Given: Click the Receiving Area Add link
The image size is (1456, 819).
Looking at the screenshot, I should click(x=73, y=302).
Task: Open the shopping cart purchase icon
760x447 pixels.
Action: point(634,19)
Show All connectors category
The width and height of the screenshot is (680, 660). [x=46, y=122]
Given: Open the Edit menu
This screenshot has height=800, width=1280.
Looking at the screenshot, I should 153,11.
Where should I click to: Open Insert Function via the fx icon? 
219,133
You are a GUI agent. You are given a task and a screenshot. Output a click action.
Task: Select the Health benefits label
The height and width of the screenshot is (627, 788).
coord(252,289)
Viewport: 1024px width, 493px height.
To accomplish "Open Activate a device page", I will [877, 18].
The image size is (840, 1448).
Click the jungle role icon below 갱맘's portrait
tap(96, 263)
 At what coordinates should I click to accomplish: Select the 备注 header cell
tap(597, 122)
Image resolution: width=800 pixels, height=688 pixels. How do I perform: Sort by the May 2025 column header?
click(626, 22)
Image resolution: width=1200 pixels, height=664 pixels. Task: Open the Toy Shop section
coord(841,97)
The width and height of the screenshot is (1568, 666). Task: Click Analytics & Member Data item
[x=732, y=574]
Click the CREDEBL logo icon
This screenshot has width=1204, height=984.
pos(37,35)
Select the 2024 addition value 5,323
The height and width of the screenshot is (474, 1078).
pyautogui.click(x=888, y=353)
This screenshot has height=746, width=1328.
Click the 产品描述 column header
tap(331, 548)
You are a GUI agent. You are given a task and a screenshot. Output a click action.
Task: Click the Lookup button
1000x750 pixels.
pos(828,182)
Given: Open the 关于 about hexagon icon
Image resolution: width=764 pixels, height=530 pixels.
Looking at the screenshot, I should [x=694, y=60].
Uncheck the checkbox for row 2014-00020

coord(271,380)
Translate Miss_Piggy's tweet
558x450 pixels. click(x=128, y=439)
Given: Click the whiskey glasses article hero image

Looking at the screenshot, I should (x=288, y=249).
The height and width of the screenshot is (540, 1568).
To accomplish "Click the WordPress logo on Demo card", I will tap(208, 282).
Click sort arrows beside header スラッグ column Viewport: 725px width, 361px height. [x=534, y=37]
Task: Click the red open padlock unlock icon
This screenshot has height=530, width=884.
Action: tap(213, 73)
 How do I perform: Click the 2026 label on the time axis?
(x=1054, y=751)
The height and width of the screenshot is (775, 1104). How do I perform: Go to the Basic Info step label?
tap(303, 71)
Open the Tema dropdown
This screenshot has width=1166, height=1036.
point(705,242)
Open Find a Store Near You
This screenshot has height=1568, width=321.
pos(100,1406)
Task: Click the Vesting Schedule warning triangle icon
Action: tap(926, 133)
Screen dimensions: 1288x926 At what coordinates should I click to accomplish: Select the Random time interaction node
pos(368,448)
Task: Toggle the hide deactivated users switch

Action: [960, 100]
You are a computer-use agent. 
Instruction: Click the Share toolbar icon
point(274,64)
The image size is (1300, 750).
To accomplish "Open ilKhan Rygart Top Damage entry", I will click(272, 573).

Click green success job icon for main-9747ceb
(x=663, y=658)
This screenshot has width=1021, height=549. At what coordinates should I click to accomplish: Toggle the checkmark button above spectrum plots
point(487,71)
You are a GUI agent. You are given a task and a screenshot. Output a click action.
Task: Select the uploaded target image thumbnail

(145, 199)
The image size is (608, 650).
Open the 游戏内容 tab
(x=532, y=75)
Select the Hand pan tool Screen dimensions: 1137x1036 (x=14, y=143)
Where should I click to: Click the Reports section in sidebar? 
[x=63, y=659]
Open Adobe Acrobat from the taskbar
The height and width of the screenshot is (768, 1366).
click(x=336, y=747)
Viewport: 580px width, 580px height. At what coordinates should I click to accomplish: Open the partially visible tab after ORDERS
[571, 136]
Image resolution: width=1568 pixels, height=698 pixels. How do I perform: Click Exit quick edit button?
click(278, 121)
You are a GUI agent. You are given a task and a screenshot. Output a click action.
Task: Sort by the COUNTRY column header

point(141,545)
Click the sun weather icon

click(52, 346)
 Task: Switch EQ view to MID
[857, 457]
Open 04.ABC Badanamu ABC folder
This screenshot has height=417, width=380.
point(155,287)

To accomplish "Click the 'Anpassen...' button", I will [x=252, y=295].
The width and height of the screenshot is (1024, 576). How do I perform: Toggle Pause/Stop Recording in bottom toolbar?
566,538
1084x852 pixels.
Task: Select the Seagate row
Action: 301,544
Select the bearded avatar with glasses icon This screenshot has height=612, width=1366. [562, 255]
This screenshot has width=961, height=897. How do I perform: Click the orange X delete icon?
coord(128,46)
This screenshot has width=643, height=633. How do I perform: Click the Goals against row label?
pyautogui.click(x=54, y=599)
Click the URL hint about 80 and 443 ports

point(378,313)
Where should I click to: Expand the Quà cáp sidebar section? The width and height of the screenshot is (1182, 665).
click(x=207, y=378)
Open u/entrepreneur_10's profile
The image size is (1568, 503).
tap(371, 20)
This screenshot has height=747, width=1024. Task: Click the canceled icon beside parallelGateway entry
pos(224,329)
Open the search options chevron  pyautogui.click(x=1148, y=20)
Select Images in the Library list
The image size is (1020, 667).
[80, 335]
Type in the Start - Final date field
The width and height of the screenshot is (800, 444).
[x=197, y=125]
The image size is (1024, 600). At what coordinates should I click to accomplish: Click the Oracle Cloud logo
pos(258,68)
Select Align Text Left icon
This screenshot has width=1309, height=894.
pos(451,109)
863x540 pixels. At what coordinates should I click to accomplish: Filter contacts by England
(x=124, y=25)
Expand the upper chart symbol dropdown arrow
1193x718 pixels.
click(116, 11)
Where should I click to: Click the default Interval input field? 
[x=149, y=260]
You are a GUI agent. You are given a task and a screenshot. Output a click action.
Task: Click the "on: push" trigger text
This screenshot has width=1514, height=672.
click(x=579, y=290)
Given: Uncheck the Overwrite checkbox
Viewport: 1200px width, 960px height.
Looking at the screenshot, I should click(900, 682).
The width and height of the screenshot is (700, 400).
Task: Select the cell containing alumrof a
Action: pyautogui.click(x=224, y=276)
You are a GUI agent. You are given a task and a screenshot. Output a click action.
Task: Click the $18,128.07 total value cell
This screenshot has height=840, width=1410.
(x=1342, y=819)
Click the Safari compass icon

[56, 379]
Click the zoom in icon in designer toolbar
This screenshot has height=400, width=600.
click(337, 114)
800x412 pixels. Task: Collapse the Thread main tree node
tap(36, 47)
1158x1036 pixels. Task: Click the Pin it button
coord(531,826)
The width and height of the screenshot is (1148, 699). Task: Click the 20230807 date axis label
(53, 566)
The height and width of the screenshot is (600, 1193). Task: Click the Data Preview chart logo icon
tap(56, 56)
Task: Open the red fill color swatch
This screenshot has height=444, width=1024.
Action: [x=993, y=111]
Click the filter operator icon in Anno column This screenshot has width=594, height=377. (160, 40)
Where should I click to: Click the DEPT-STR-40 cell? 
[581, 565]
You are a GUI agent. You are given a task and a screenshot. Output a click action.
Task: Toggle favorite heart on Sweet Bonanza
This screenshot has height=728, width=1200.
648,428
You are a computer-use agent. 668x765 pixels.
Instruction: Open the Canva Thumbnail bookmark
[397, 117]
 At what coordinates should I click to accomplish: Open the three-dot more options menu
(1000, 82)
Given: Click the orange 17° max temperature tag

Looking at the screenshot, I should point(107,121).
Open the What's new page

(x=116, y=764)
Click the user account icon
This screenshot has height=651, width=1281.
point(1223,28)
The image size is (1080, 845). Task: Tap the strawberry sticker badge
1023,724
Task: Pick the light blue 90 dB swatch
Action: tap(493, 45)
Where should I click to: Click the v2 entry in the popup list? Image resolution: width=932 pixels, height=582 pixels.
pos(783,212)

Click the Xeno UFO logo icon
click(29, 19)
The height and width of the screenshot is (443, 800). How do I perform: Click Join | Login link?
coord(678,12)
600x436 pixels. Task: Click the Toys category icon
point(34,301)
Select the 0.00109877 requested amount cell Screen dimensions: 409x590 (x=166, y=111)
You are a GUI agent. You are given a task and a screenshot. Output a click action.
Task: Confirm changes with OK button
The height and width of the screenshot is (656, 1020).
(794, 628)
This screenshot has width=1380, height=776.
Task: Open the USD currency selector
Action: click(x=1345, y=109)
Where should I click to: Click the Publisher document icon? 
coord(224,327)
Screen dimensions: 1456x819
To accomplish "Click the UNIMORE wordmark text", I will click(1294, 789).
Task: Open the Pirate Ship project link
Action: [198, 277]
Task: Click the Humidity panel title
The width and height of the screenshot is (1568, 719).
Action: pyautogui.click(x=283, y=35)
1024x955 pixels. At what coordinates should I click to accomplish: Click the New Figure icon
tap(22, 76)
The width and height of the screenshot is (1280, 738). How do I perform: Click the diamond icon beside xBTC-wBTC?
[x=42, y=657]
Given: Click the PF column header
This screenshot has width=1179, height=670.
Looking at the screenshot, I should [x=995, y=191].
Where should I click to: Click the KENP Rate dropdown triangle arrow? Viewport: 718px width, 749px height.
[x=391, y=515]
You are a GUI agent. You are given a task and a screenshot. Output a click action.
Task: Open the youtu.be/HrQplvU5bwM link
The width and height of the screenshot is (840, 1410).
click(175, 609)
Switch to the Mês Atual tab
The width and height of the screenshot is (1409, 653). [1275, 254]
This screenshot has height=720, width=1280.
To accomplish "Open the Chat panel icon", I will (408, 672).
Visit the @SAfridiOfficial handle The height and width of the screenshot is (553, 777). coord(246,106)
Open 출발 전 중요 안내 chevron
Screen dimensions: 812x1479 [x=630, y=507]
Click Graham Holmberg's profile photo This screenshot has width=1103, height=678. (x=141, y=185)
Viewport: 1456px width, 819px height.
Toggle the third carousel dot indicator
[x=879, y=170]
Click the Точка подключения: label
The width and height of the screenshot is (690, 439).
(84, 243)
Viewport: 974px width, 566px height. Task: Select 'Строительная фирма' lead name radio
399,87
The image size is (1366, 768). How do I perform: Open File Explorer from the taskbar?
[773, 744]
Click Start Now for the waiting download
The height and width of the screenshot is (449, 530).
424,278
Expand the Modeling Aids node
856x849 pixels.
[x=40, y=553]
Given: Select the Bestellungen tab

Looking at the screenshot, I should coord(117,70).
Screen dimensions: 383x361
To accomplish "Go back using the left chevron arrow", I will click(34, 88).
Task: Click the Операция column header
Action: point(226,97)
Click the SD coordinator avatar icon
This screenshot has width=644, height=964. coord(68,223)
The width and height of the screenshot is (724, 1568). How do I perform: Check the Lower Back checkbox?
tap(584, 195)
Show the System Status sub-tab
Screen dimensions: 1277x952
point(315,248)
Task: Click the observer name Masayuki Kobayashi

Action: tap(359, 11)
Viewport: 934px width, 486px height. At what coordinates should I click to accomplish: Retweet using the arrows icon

- **Task**
Where a line in the listing above contains "with", copy that line.

- **Problem solution**
Select the bearded avatar with glasses icon This screenshot has height=612, width=1366. [562, 255]
Task: Confirm changes with OK button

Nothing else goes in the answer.